To be honest, I personally can understand from experience both sides of the arguments being presented. On one hand, you have the victims of sexual abuse. They should have been protected and treated with extra care and compassion. They also should have been taken to a professional counselor to help them process what happened to them. Forgiveness has to be given to someone who has hurt you, and it is the hardest thing one can do-to forgive someone who doesn't deserve it. On the other side of the argument you have Josh, who has confessed to doing wrong. He admits that God has used that time in his life to bring him to a personal relationship with Jesus. If he truly confessed his sins, God's grace covers his sin (not that he shouldn't have also been held accountable here on earth for his wrong doing). I think the biggest thing that people have had an issue with is how the Duggars always presented themselves as the perfect, godly family while knowing they were far from perfect. In reality, none of us are perfect. We are all in desperate need of a Savior to redeem us from ourselves. Apart from the work of the Holy Spirit in our lives, we are all depraved sinners (separated from God because of our wrong doings). So my question for myself, my family, my church and the church as a whole is - what if we were real? What if instead of walking around with masks trying to be the "perfect Christian", what if we were honest with those around us with our struggles, our fears, our doubts? Wouldn't that be real? God uses our weaknesses and struggles to draw us closer to Him. He also uses these things in our lives so that we can minister to others. The danger in trying to conceal or stuff sin under the rug is that God's light will always reveal it. Proverbs 28:13 says, "He who conceals his transgressions will not prosper, but he who confesses and forsakes them will find compassion." What if the Duggars had been honest and real?
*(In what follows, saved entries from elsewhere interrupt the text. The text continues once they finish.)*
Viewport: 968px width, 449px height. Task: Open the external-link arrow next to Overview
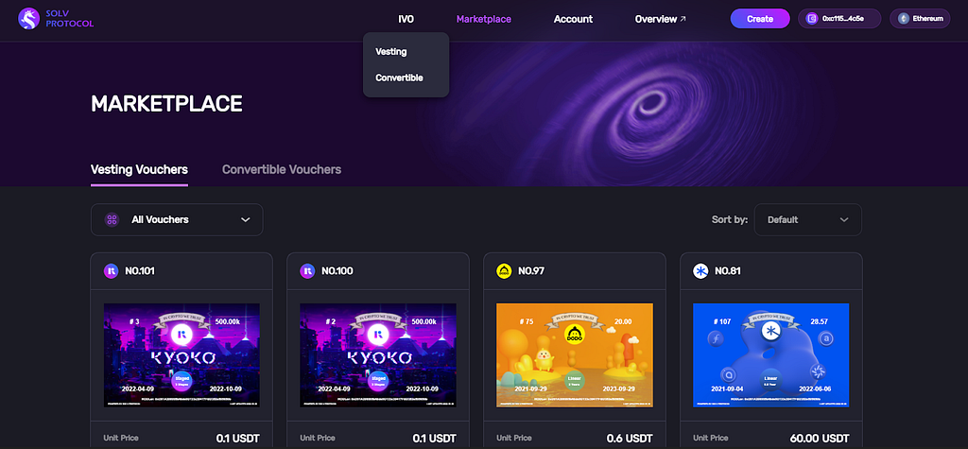click(683, 19)
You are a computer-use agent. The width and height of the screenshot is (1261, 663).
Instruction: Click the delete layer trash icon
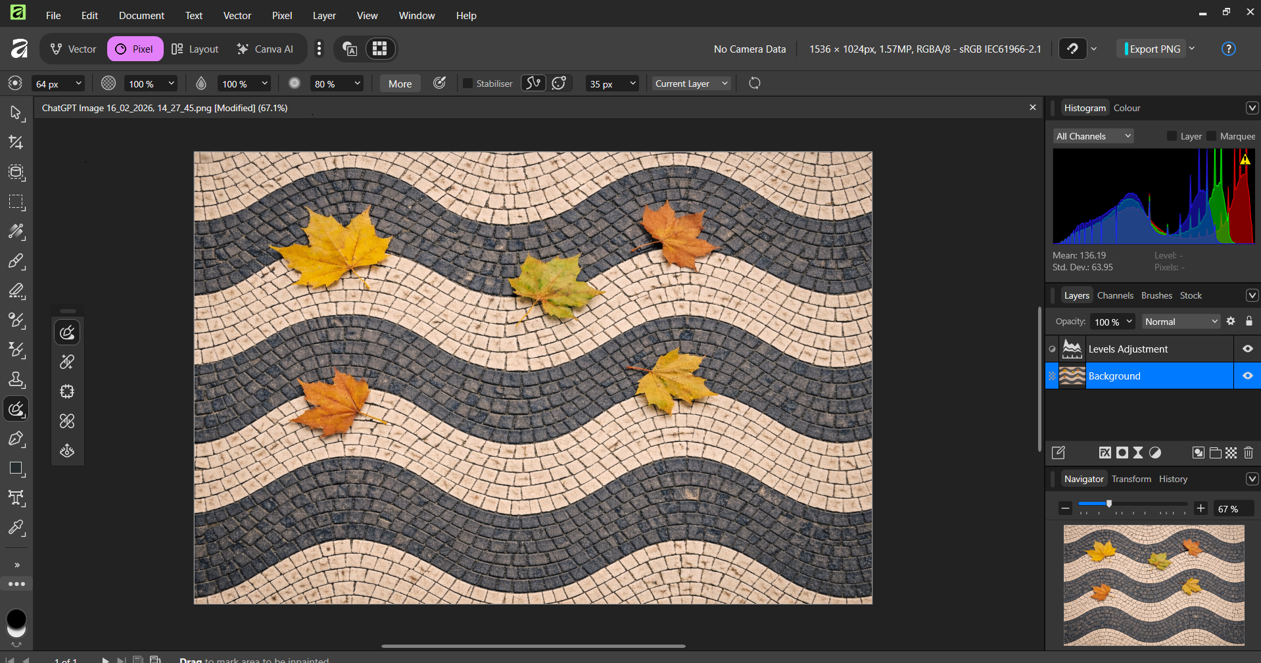pos(1249,453)
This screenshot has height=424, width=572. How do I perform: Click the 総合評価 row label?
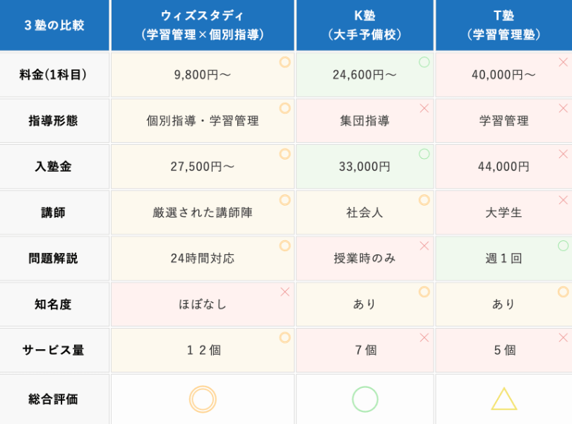coord(54,399)
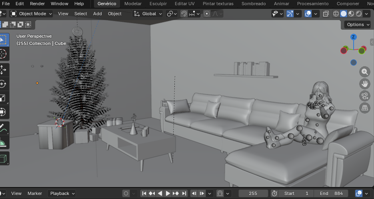Image resolution: width=374 pixels, height=199 pixels.
Task: Switch to orthographic view via grid icon
Action: coord(364,108)
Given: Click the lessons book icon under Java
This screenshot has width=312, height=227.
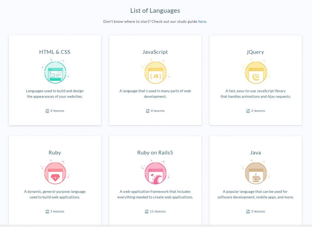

What if instead of trying to conceal and cover up their son's sin, they came out and were honest? Would there have been difficult times? I'm sure there would have been, but how much more could God have been glorified through that mess? Can God still be glorified in the situation? Yes. Just open the Bible and your find story after story of man's sin and God's redemption. 

I recently read Laura Story's book "When God Doesn't Fix It" and enjoyed some of the insight she gave in her book about life and hard times. Here is a section from her book. "I went back and looked at some of those heroes of the faith, and I discovered that God didn't call me to be like them. He never asks us to be like Noah, David, Daniel, or any other biblical example-except Jesus...He wants us to model our lives after Jesus...Their stores aren't in the Bible because these characters are heroes. Their stores are in the Bible because God is the hero of their stories...Just as the faithfulness of the men and women whose stories are told in the Bible points us to Jesus, so can their brokenness. In their brokenness, hurts, and sorrow, we see their humanity. We see their need for a Savior...The reason God wants me to tell my story isn't because He wants me to be embarrassed talking about my lowlights or bragging about my highlights. He wants me to tell my story because my story points to Jesus. My life is but one minuscule, very broken story in His much larger story of redemption...God can redeem not only every life, but every season of our life, every addiction, every lie, every failed marriage, every finacial crisis, every jealous thought, every bad mood, and every deep, dark secret. He uses our lowlights to demonstrate His power. No matter how deep our pit of sin is, God's long arm of redemption reaches down, pulls us out, washes us clean by the blood of Jesus, and welcomes us home. When we let others know where we came from and how He saved us from our own pit, we become an extension of that arm of redemption...God wants each of us to share our stories..."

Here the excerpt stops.